**About this task**.
Identify and pull out each line of the entries in which "options" occurs.

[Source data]
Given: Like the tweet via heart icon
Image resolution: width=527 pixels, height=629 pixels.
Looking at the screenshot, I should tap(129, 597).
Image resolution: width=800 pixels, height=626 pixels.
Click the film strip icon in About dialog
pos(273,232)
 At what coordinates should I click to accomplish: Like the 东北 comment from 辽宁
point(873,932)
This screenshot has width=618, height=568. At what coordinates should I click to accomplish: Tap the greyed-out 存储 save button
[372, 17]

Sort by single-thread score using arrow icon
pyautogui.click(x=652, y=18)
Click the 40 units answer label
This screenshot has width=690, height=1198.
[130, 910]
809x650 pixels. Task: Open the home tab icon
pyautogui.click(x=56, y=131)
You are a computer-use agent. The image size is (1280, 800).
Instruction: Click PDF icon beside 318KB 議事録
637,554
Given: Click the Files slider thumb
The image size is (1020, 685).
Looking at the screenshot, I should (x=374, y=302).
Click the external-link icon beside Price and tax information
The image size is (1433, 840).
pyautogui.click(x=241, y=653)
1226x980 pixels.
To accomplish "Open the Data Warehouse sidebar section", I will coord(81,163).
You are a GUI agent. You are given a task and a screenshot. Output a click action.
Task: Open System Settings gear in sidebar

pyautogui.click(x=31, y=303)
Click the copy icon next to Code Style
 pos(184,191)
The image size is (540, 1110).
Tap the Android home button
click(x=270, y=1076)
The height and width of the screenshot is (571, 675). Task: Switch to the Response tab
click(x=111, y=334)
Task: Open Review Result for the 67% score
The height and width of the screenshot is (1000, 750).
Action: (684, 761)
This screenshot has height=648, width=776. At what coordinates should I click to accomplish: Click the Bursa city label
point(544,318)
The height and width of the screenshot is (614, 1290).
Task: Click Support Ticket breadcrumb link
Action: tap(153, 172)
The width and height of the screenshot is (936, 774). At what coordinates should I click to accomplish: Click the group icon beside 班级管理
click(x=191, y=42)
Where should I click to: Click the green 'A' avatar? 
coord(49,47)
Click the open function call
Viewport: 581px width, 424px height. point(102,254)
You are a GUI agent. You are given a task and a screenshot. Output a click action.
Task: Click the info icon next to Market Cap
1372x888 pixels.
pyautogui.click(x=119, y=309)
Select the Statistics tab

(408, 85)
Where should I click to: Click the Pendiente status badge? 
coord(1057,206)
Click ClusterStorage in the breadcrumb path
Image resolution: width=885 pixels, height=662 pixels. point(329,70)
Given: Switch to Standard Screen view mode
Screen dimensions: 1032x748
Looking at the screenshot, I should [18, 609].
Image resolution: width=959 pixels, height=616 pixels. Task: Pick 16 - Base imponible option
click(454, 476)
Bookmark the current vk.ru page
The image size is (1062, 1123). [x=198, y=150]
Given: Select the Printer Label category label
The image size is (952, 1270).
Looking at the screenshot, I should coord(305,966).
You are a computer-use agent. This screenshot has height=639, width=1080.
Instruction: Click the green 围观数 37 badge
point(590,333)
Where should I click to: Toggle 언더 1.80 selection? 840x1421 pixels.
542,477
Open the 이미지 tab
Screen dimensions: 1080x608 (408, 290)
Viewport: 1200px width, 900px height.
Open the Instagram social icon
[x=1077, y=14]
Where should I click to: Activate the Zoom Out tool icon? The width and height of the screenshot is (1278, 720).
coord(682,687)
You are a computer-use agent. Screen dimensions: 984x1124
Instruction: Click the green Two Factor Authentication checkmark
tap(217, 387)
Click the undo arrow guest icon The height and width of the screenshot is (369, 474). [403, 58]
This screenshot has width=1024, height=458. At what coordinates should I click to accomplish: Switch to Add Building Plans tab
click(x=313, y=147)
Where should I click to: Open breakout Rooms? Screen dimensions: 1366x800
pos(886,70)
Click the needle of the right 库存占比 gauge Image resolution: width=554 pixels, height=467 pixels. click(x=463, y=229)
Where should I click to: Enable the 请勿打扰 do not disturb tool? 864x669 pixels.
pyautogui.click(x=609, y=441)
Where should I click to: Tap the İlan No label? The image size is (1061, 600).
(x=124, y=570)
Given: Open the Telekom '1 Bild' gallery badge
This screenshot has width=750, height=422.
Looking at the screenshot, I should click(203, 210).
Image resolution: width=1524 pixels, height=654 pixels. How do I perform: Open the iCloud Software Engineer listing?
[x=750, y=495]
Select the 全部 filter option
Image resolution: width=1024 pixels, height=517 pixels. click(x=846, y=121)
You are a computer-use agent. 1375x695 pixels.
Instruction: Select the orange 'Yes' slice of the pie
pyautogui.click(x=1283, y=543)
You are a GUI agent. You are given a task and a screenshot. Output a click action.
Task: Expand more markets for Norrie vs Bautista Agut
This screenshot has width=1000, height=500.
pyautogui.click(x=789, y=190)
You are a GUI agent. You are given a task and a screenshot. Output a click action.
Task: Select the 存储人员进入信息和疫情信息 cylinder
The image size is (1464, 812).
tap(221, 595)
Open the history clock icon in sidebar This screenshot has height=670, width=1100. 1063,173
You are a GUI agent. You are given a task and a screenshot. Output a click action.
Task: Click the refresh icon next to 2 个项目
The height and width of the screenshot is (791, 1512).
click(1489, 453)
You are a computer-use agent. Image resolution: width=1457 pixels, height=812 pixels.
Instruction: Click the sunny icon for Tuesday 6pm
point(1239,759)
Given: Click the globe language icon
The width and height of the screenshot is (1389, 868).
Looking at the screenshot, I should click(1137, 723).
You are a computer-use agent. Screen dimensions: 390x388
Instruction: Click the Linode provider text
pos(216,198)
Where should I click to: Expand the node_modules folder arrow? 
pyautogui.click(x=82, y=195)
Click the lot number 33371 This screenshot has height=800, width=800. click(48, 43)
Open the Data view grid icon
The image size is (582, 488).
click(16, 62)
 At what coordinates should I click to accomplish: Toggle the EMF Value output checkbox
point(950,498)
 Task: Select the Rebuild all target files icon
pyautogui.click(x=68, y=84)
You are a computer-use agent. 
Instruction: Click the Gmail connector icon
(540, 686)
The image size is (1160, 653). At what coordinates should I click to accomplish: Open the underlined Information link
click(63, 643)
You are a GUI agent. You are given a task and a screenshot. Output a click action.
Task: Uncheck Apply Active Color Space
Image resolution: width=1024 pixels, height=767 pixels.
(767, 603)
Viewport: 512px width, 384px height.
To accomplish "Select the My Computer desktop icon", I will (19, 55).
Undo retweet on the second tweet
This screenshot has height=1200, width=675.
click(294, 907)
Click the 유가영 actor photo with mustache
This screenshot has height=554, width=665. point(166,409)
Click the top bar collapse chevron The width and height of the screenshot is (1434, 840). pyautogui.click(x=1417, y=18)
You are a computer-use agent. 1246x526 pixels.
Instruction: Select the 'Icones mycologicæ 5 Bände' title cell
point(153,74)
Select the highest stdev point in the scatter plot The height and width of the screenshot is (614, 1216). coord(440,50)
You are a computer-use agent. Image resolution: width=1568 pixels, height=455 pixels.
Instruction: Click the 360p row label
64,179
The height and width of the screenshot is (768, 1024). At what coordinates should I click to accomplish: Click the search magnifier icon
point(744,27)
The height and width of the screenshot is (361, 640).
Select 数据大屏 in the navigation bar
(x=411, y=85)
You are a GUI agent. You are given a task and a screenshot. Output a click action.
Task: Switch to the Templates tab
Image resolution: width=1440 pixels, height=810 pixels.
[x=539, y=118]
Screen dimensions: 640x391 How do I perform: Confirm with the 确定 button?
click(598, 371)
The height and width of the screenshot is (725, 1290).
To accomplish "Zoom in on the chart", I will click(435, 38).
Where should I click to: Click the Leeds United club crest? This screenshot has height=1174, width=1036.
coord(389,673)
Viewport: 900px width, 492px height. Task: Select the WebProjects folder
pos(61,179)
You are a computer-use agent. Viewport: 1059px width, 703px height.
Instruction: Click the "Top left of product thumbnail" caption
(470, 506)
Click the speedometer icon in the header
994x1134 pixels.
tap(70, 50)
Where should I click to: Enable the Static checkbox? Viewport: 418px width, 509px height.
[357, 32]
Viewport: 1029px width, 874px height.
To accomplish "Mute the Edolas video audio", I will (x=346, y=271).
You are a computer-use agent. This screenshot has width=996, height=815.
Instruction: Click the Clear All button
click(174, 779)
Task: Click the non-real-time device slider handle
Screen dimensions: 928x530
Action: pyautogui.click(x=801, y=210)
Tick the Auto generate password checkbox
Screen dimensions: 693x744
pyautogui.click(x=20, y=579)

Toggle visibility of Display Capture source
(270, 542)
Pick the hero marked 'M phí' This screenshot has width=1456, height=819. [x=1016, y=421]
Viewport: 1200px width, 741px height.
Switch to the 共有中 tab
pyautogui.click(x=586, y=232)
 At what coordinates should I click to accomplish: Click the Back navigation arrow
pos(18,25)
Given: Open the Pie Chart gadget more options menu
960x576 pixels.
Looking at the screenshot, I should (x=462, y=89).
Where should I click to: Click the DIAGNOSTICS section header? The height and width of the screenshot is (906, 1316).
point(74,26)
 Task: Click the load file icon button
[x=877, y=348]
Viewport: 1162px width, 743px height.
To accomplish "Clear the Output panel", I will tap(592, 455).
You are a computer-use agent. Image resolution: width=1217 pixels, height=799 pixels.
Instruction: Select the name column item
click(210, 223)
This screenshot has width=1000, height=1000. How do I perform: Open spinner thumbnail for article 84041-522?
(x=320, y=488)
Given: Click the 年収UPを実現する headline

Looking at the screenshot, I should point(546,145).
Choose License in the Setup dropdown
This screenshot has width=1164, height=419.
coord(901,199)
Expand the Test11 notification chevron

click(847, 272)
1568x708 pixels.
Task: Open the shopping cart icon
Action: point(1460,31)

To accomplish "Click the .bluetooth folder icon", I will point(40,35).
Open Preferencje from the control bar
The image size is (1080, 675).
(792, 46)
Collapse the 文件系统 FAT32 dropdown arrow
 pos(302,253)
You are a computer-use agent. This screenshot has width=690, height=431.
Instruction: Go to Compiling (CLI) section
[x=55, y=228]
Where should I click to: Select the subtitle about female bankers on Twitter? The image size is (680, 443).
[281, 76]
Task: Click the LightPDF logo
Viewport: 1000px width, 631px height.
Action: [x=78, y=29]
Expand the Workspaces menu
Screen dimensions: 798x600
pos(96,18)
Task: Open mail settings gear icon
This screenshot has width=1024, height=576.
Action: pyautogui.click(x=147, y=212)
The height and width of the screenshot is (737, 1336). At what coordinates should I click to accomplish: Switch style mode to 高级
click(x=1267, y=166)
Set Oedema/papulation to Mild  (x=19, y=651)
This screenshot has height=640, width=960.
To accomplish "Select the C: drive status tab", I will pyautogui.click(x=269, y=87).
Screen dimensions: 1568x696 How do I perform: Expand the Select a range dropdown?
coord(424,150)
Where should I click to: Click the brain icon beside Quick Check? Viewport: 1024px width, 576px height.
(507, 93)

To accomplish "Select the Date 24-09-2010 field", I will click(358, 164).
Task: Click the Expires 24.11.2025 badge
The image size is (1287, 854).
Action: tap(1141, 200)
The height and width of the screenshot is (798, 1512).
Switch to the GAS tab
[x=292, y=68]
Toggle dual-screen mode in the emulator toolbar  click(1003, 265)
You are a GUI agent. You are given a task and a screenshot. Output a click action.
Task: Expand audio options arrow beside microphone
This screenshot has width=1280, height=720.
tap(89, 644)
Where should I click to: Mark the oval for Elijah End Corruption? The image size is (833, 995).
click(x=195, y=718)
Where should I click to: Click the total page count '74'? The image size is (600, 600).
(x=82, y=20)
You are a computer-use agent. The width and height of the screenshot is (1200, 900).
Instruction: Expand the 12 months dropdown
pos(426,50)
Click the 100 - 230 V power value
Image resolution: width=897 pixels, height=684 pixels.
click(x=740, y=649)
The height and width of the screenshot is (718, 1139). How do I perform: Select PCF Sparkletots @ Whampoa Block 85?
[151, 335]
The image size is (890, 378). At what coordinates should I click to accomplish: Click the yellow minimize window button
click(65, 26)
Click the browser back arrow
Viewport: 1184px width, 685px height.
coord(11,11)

**Exercise answer**.
Given: Open the Pie Chart gadget more options menu
Task: Expand audio options arrow beside microphone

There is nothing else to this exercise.